# Physical Therapy for Goat?



## Long Last Farm (Oct 24, 2015)

Hi, we have a 6 month old weather who had been extremely extremely sick, high worm load, cocci, not eating or drinking well.  Long story short, we got the vet out to take a look at him, got him wormed, treated for Cooci, etc. he was really hanging on by a thread, but is now much better,eating, drinking, normal poop, etc.  Except: He was so weak, he could not stand.  With the treatment he can now stand if you help him up.  He can only stand for about 5-8 minutes, then his legs give out. His back legs are much stronger than his front. He almost tries to
'walk' on his front "knees".  Any ideas on how to help him strengthen them?  Goat Physical therapy? What about Ace bandages or splints?  He is a real fighter, and we would hate to see him improve so much, but not regain all his strength.  Thanks in advance!


----------



## Goat Whisperer (Oct 24, 2015)

You have really been through it with the little guy! Keep doing what you are doing, take it slowly and don't push him to hard. What does your vet think is the best way to go about this? 

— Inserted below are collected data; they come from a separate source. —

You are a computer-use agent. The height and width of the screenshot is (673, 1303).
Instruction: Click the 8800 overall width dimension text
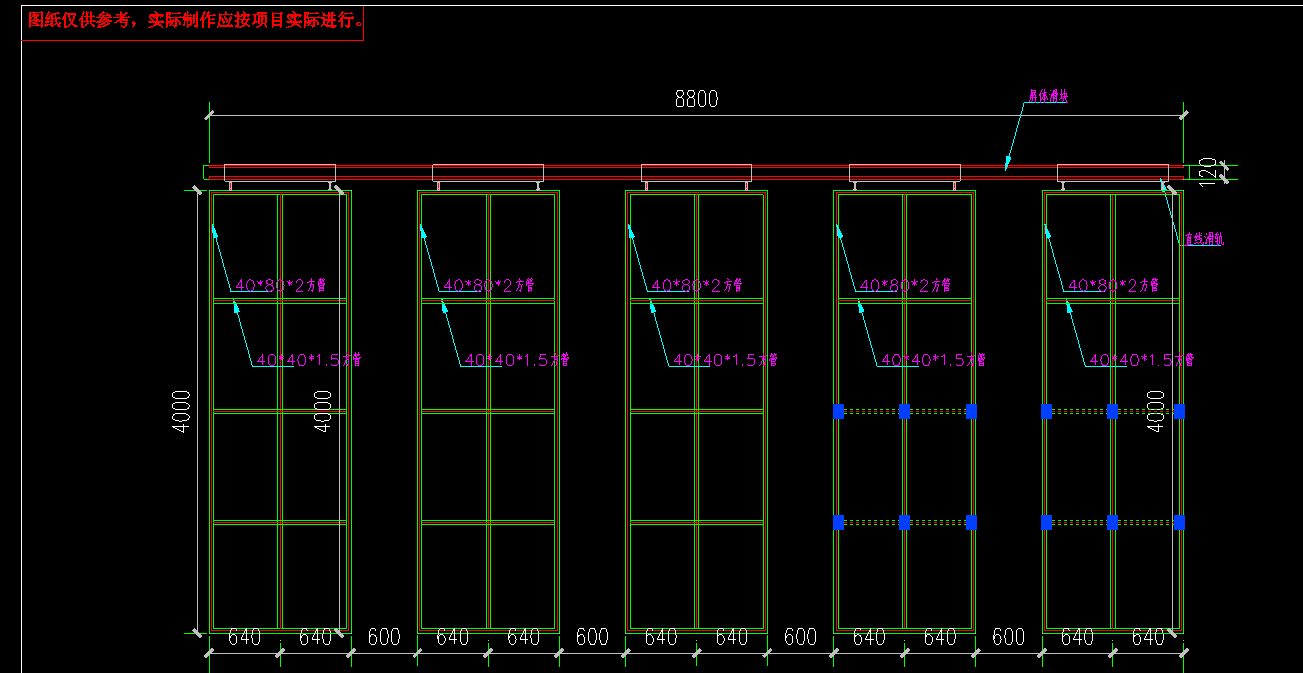pos(696,99)
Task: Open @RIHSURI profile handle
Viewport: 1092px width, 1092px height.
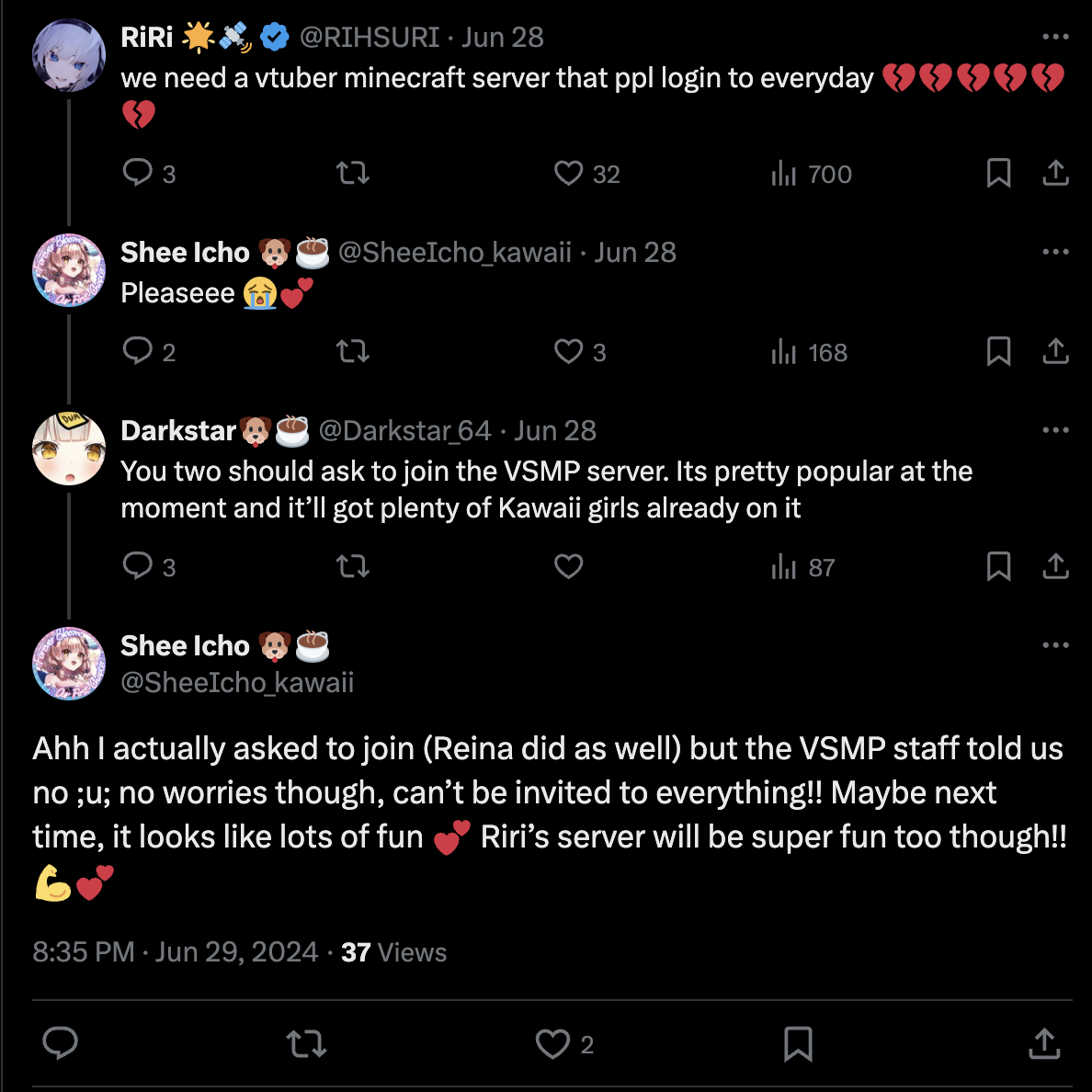Action: (x=370, y=37)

Sounds like he is on the upswing! I think you can get him back on his feet  

If you have time you should read this story. The doe was attacked by some dogs and what this lady went thru for this doe is heart touching! 
http://www.humbugfarm.com/wasabi.html


----------



## dejavoodoo114 (Dec 7, 2015)

We had a doe go down with cocci and after she got better still couldn't stand. Took 3-4 weeks of my daughter giving her physical therapy before we could put her back with the herd. Stretches were very important in her front legs because they were too tight for her to be able to easily straighten them. We used a towel around her to help her stand and walk until she got stronger. Our vet had said we could try but that she didn't think it would work. She was happy to hear our results and was able to suggest the same thing for someone who had a heifer who had gone down.


----------